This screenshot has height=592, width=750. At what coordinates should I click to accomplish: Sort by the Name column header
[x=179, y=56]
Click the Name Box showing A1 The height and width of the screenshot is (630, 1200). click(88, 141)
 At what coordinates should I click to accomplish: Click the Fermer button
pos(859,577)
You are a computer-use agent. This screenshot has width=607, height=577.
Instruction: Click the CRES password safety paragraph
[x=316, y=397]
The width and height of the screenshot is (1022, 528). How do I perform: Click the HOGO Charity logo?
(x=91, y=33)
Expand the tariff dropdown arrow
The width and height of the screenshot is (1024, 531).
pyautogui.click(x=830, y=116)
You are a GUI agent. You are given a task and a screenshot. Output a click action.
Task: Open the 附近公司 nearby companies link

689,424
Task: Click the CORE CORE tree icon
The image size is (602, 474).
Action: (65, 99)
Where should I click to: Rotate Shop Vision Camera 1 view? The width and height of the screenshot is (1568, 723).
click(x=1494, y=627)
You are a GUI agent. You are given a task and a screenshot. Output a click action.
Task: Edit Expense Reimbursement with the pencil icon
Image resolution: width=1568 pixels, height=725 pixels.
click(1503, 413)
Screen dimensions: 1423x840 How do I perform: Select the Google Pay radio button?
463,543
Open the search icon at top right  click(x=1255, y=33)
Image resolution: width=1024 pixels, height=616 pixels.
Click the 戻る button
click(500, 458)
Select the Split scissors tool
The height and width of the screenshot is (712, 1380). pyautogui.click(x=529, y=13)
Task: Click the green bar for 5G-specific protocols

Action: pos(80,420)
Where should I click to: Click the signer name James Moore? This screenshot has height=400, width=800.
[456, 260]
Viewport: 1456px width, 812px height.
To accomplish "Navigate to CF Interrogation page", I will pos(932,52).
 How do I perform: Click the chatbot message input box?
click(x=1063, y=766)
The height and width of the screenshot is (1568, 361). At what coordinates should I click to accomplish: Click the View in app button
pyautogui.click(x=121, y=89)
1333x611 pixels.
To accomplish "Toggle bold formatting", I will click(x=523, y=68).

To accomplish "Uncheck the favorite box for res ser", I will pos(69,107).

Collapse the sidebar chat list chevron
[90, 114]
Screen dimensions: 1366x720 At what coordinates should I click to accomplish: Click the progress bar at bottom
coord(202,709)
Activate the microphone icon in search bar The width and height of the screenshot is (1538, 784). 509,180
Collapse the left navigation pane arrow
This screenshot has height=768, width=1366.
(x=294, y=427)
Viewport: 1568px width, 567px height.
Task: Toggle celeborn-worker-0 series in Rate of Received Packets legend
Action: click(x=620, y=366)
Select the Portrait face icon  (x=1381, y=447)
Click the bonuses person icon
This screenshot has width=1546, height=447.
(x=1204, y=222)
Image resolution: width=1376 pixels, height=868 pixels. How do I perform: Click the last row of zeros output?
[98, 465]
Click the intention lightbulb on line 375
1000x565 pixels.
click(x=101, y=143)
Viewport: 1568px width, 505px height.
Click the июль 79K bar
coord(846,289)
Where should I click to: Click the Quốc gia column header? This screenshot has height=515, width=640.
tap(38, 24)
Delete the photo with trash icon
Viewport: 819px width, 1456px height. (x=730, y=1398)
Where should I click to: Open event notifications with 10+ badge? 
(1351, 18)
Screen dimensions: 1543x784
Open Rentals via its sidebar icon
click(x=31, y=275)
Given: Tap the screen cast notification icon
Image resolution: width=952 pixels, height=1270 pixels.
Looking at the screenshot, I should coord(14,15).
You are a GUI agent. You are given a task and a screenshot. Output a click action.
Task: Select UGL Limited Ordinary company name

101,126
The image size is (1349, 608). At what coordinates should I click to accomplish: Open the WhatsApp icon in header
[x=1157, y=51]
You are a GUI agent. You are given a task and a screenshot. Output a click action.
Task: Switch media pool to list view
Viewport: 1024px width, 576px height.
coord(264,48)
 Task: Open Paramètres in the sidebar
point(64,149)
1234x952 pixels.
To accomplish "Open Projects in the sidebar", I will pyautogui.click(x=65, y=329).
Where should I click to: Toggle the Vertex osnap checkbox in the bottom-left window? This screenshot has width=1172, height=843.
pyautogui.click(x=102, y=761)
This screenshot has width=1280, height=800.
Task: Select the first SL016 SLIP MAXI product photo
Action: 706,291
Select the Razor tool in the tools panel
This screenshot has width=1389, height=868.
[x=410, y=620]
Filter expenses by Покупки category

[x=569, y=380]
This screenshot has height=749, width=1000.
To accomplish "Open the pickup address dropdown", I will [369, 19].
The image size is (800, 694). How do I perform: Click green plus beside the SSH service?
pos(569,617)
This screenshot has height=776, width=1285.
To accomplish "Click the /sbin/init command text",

YOUR TASK:
Every record must be transcribed precisely, down to the last character.

RESULT FOR THIS EXERCISE:
This screenshot has height=592, width=750. At what coordinates should I click to accomplish: Sort by the Name column header
[x=179, y=56]
Click the Name Box showing A1 The height and width of the screenshot is (630, 1200). click(88, 141)
 At what coordinates should I click to accomplish: Click the Fermer button
pos(859,577)
You are a computer-use agent. This screenshot has width=607, height=577.
Instruction: Click the CRES password safety paragraph
[x=316, y=397]
The width and height of the screenshot is (1022, 528). How do I perform: Click the HOGO Charity logo?
(x=91, y=33)
Expand the tariff dropdown arrow
The width and height of the screenshot is (1024, 531).
pyautogui.click(x=830, y=116)
You are a GUI agent. You are given a task and a screenshot. Output a click action.
Task: Open the 附近公司 nearby companies link

689,424
Task: Click the CORE CORE tree icon
The image size is (602, 474).
Action: (65, 99)
Where should I click to: Rotate Shop Vision Camera 1 view? The width and height of the screenshot is (1568, 723).
click(x=1494, y=627)
You are a GUI agent. You are given a task and a screenshot. Output a click action.
Task: Edit Expense Reimbursement with the pencil icon
Image resolution: width=1568 pixels, height=725 pixels.
click(1503, 413)
Screen dimensions: 1423x840 How do I perform: Select the Google Pay radio button?
463,543
Open the search icon at top right  click(x=1255, y=33)
Image resolution: width=1024 pixels, height=616 pixels.
Click the 戻る button
click(500, 458)
Select the Split scissors tool
The height and width of the screenshot is (712, 1380). pyautogui.click(x=529, y=13)
Task: Click the green bar for 5G-specific protocols

Action: pos(80,420)
Where should I click to: Click the signer name James Moore? This screenshot has height=400, width=800.
[456, 260]
Viewport: 1456px width, 812px height.
To accomplish "Navigate to CF Interrogation page", I will pos(932,52).
 How do I perform: Click the chatbot message input box?
click(x=1063, y=766)
The height and width of the screenshot is (1568, 361). At what coordinates should I click to accomplish: Click the View in app button
pyautogui.click(x=121, y=89)
1333x611 pixels.
To accomplish "Toggle bold formatting", I will click(x=523, y=68).

To accomplish "Uncheck the favorite box for res ser", I will pos(69,107).

Collapse the sidebar chat list chevron
[90, 114]
Screen dimensions: 1366x720 At what coordinates should I click to accomplish: Click the progress bar at bottom
coord(202,709)
Activate the microphone icon in search bar The width and height of the screenshot is (1538, 784). 509,180
Collapse the left navigation pane arrow
This screenshot has height=768, width=1366.
(x=294, y=427)
Viewport: 1568px width, 567px height.
Task: Toggle celeborn-worker-0 series in Rate of Received Packets legend
Action: click(x=620, y=366)
Select the Portrait face icon  (x=1381, y=447)
Click the bonuses person icon
This screenshot has width=1546, height=447.
(x=1204, y=222)
Image resolution: width=1376 pixels, height=868 pixels. How do I perform: Click the last row of zeros output?
[98, 465]
Click the intention lightbulb on line 375
1000x565 pixels.
click(x=101, y=143)
Viewport: 1568px width, 505px height.
Click the июль 79K bar
coord(846,289)
Where should I click to: Click the Quốc gia column header? This screenshot has height=515, width=640.
tap(38, 24)
Delete the photo with trash icon
Viewport: 819px width, 1456px height. (x=730, y=1398)
Where should I click to: Open event notifications with 10+ badge? 
(1351, 18)
Screen dimensions: 1543x784
Open Rentals via its sidebar icon
click(x=31, y=275)
Given: Tap the screen cast notification icon
Image resolution: width=952 pixels, height=1270 pixels.
Looking at the screenshot, I should coord(14,15).
You are a GUI agent. You are given a task and a screenshot. Output a click action.
Task: Select UGL Limited Ordinary company name

101,126
The image size is (1349, 608). At what coordinates should I click to accomplish: Open the WhatsApp icon in header
[x=1157, y=51]
You are a GUI agent. You are given a task and a screenshot. Output a click action.
Task: Switch media pool to list view
Viewport: 1024px width, 576px height.
coord(264,48)
 Task: Open Paramètres in the sidebar
point(64,149)
1234x952 pixels.
To accomplish "Open Projects in the sidebar", I will pyautogui.click(x=65, y=329).
Where should I click to: Toggle the Vertex osnap checkbox in the bottom-left window? This screenshot has width=1172, height=843.
pyautogui.click(x=102, y=761)
This screenshot has width=1280, height=800.
Task: Select the first SL016 SLIP MAXI product photo
Action: 706,291
Select the Razor tool in the tools panel
This screenshot has width=1389, height=868.
[x=410, y=620]
Filter expenses by Покупки category

[x=569, y=380]
This screenshot has height=749, width=1000.
To accomplish "Open the pickup address dropdown", I will [369, 19].
The image size is (800, 694). How do I perform: Click green plus beside the SSH service?
pos(569,617)
This screenshot has height=776, width=1285.
To accomplish "Click the /sbin/init command text",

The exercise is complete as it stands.